The Spruce House (Kuusi-o-talo)
The Spruce House, Hirvensalo, Turku (2023)
Jan-Erik Andersson continues his collaboration with architect Erkki Pitkäranta and with invited artists, designers, craftsmen and his companion, graphic designer Marjo Malin. Andersson’s new project, the Spruce House (Kuusi-o-talo), is both a tribute to the spruce and a reference to a shape found in nature, the hexagon, which is the shape of the house’s floor plan.
Andersson’s previous house, also the one planned with the architect Pitkäranta, Life on a Leaf, was recently converted into an artist and research residence. The Life on a Leaf house was Andersson’s doctoral thesis on the interface between architecture, nature and art. In his book Total Design, Professor Georg H. Marcus compares the house with masterpieces by Le Corbusier, Mies van der Rohe and Alvar Aalto. However, the house is technically so difficult to build that it is difficult to replicate. In the Spruce House project, Andersson investigates a small house made on a low budget, whose basic “essence” and structure can be repeated.
The Spruce House is also Andersson’s postdoc research at the Academy of Fine Arts (University of the Arts, Helsinki). The planning of the house and the participation of the other artists were financed with a grant from the Kone Foundation.
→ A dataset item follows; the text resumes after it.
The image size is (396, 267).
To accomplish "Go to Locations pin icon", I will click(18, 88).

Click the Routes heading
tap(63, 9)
The floor plans for Andersson’s and Pitkäranta’s previous house projects are taken from the forms of nature. Now they searched for the simplest possible form, which can still be found in nature. There are no squares there, but there are hexagons. Andersson emphasizes how enormously the hexagonal shape affects the atmosphere in the house; there is a natural movement that is not interrupted by 90-degree angles. Getting light in from six different directions also creates a soft atmosphere in the house. By adding an extra corner to some of the windows, five “arrow windows” were obtained, which aesthetically free the spatial experience from the brutality of the square.The house has 74 square meters of living space. Through a millimeter planning, you have a living room, bathroom and technical room on the ground floor and on the upper floor a bedroom, toilet and two work rooms, which also serve as guest rooms. The specialty of the house is the double log technique, with the space in between filled with wood fibres, which results in a 40 cm thick wooden wall without glue. This technique, which originates in the Alps of Central Europe, is rarely used in Finland. The frame of the house is made of Eurohonka. The house has a roof with a carpet of fat bud and is heated and cooled with geothermal energy.
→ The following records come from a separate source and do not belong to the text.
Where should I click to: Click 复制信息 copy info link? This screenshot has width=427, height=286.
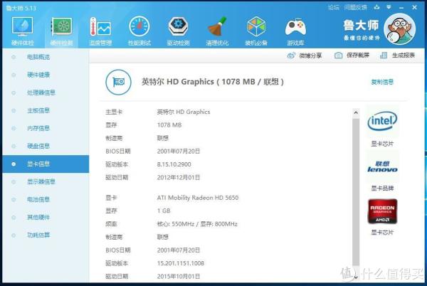[x=382, y=82]
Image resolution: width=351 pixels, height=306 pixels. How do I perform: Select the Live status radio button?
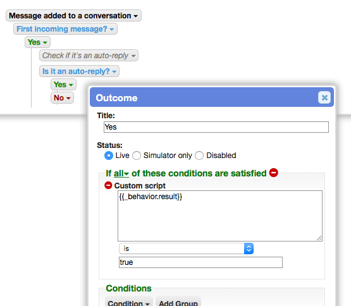tap(109, 156)
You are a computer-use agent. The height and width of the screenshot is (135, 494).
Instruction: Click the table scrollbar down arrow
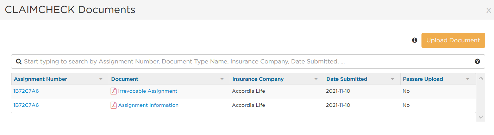click(481, 117)
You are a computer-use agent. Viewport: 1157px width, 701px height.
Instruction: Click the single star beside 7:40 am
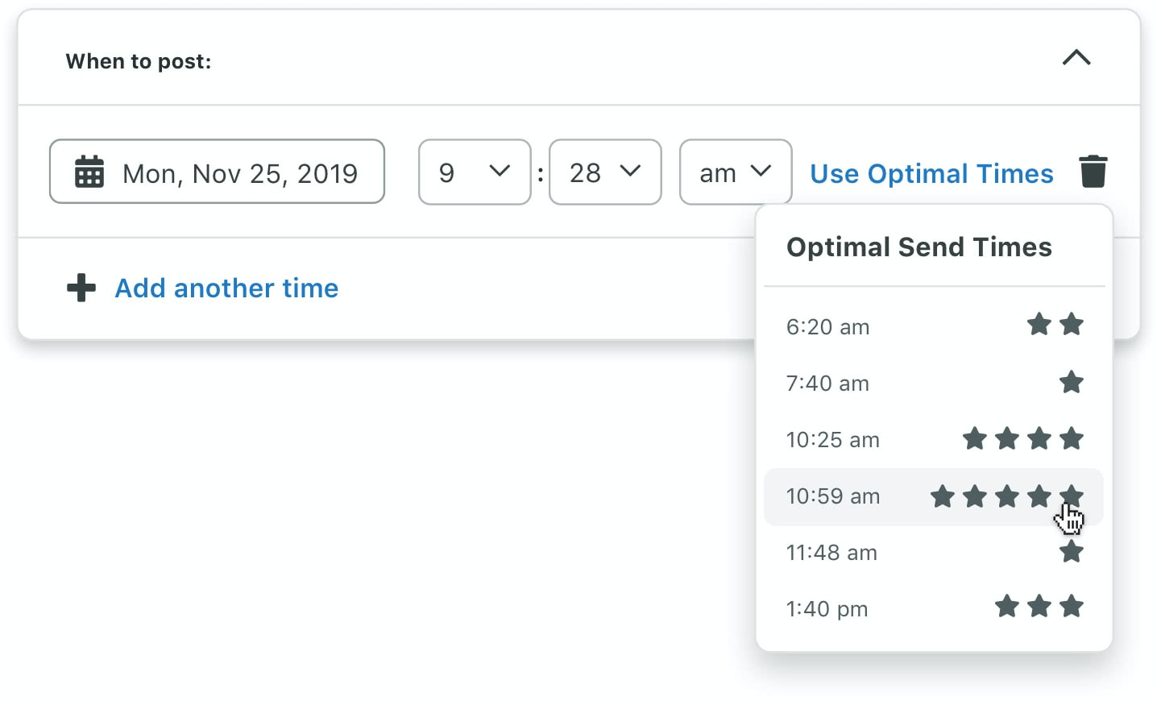tap(1071, 382)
At five of the corners of the house’s facade are sculptures made for this project by five recognized sculptors; Heini Aho, Benjamin Orlov, Riikka Puronen, Kimmo Schroderus and Jenni Tieaho. The sixth corner of the house is open for deposit. We are pleased that the association that cares for the legacy of Ossi Somma has deposited one of Somma’s expressive sculptures. Jyrki Siukonen has chosen the work. Andersson has deliberately selected as different artists as possible and given them free rein to do what they want. In this way, the characteristic of Andersson and Pitkäranta’s design, the element of surprise, has been directed towards the outside world in this project: the sculptures are visible towards the busy main road next to the house. Andersson drew inspiration for this from the neoclassical style of the 1920s and 30s, where the facades of the houses often had small sculptures on shelves or in niches.
In the interior, in addition to Andersson’s and Malin’s own works, there is also an installation made by the artist Kristiina Mäenpää in the small bathroom on the upper floor. It also includes a text part by Uuno Koskela. Following an idea by Marjo Malin, AI has also been used in the project to design, based on images of mold, circular ornamental images, which are attached to the vents of the ventilation pipes. On the vents are also works by Sirja Moberg. Camilla Moberg has designed a sculpture of glass. Cartoonist Krister Nuutinen has carved a picture story above the toilet seat with a heat pen. Oliver Walter’s Luoled light fixture creates a halo of light in between Andersson’s table and his print in the ceiling of the living room. In many places, including the balcony railing, Andersson’s own ornamentation can be found, based on the hexagonal shape. The English environmental artist Trudi Enwistle has now, through this project, been able to combine the environment based on wild growing natural plants in the Life on a Leaf house, which she planned in 2004, with earth ramps, which she planned in front of the Spruce House. The Onion-sauna has been placed in the middle of the houses. A new work of hers can be seen on the deck of the Spruce house; Swim Stairs on a small jetty, waiting for the sea water to rise.
The playfulness that characterizes the planning of the house is characteristic of Andersson and Pitkäranta. The Spruce house was designed around a two meter diameter round artistic table placed on Andersson’s lawn. The upcoming spaces were tested with wooden sticks in a ratio of 1:1. The mood was festive when the art table was installed as the final decorative element in the finished house. Through the burned temples of the table surface and the ten black “burnt” Philippe Starck chairs around, the theme around which the interior is designed opens up; the fire! The world also burns, the house can no longer be a refuge, it turns into an organism that changes the world!